▶ [YOUR INSTRUCTIONS] Reproduce each of the following records verbatim, line by line.

** start of TASK INPUT **

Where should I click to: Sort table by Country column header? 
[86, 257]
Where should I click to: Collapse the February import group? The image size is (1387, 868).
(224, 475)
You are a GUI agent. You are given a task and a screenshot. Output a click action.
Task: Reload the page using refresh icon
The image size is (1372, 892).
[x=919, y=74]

** end of TASK INPUT **

▶ [IN RESPONSE]
Where should I click to: Sort table by Country column header? 
[86, 257]
Where should I click to: Collapse the February import group? The image size is (1387, 868).
(224, 475)
You are a GUI agent. You are given a task and a screenshot. Output a click action.
Task: Reload the page using refresh icon
The image size is (1372, 892).
[x=919, y=74]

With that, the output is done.